**Input rows**.
——————

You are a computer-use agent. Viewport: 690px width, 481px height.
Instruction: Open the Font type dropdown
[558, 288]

——————

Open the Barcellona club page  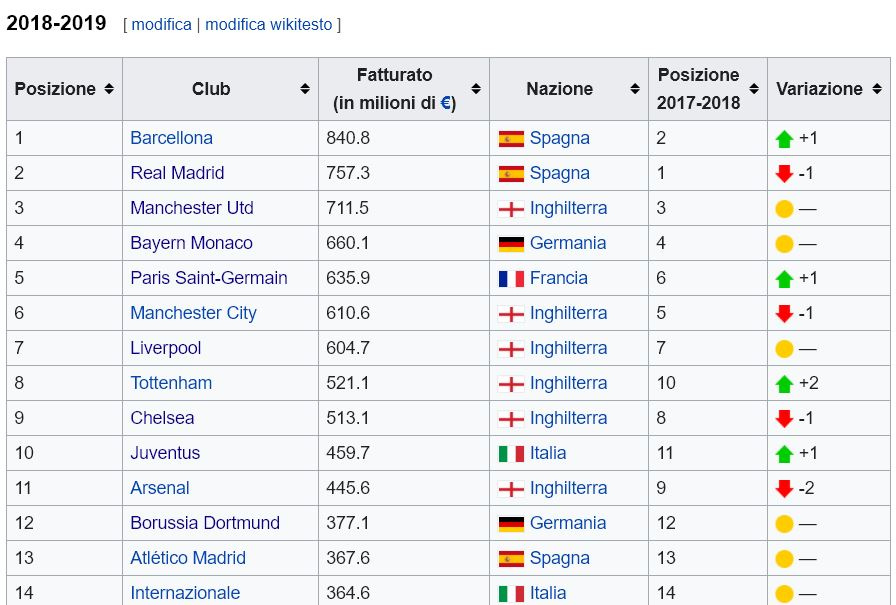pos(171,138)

——————

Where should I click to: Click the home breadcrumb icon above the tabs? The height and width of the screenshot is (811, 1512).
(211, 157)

——————

**Instructions for the task**. Show every line in the records above that contains the string "height". Case counts.

**Answer in full**.
You are a computer-use agent. Viewport: 690px width, 481px height.
Where should I click to: Click the home breadcrumb icon above the tabs? The height and width of the screenshot is (811, 1512).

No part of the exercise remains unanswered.